What’s the nickel ever given us except those stupid mooks in Nickelback?

Maybe it’s this ineffable quality, a feeling of historical permanence — perhaps of faded glory? — that makes so many people want the little guy to stick around for a while longer. It’s been a part of our lives forever; what would we be like without it?

Richard E. Barber is president of Penny Lovers of America (PLA). He is not funded in any way by the zinc industry. He simply loves the penny — sometimes more than even he can explain.

When the New Jersey philanthropist, now 67, was three or four years old, he swallowed five pennies, one after another. That would be easy to ascribe to the actions of a curious toddler if it weren’t for the night, 42 years later, when Barber was awoken at 2 am by “the Hand of God” and mystically compelled to write the words A PENNY SPEAKS. Which in turn led to the “burning desire to unite . . . non-productive, abused and seemingly worthless pennies to make positive contributions to society and improve the conditions and the quality of life for our people.”

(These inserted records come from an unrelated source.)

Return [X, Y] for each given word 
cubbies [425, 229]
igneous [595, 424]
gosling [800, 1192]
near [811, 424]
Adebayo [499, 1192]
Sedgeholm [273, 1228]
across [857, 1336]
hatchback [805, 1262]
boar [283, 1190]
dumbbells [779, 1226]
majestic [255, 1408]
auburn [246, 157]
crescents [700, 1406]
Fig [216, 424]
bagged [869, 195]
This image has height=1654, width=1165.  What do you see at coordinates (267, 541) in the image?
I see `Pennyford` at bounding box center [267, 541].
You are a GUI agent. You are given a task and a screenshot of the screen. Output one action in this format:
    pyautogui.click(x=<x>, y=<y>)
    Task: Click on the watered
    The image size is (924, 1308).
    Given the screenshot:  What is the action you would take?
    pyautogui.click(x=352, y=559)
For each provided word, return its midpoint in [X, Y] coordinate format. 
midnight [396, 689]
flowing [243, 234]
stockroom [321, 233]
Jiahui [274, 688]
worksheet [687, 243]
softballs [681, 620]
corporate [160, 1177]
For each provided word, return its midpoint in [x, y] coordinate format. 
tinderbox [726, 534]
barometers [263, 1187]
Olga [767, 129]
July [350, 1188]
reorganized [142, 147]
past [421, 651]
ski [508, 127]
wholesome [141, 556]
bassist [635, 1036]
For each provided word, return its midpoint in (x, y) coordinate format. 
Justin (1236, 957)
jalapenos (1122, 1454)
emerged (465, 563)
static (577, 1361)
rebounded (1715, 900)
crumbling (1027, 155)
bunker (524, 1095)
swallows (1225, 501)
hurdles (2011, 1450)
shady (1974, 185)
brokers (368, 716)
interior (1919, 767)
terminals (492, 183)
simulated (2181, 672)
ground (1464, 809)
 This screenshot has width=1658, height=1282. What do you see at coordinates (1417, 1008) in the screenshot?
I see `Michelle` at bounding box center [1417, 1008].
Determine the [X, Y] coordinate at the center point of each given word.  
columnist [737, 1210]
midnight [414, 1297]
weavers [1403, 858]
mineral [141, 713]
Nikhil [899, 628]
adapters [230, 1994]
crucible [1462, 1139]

Yes, he says, it may sound strange but, in some regards, “I see this as a divine calling.” Since that night in 1984, Barber has raised thousands of dollars for at-need kids through his Penny Lovers National Scholarship Fund. Along the way, he’s gotten people like Colin Powell and the late Ozzie Smith to help his cause. In a video on the PLA site, Smith reads a stirring Martin Luther King–esque peroration: “Give the Penny Lovers of America your isolated, abused and trampled on, lonely and hidden pennies yearning to be loved and useful. . . . The answer is in unity, for in unity there is strength, and through strength there can be great and significant achievements. Therefore, pennies of the world, let us unite and we will become a powerful and creative economic force!”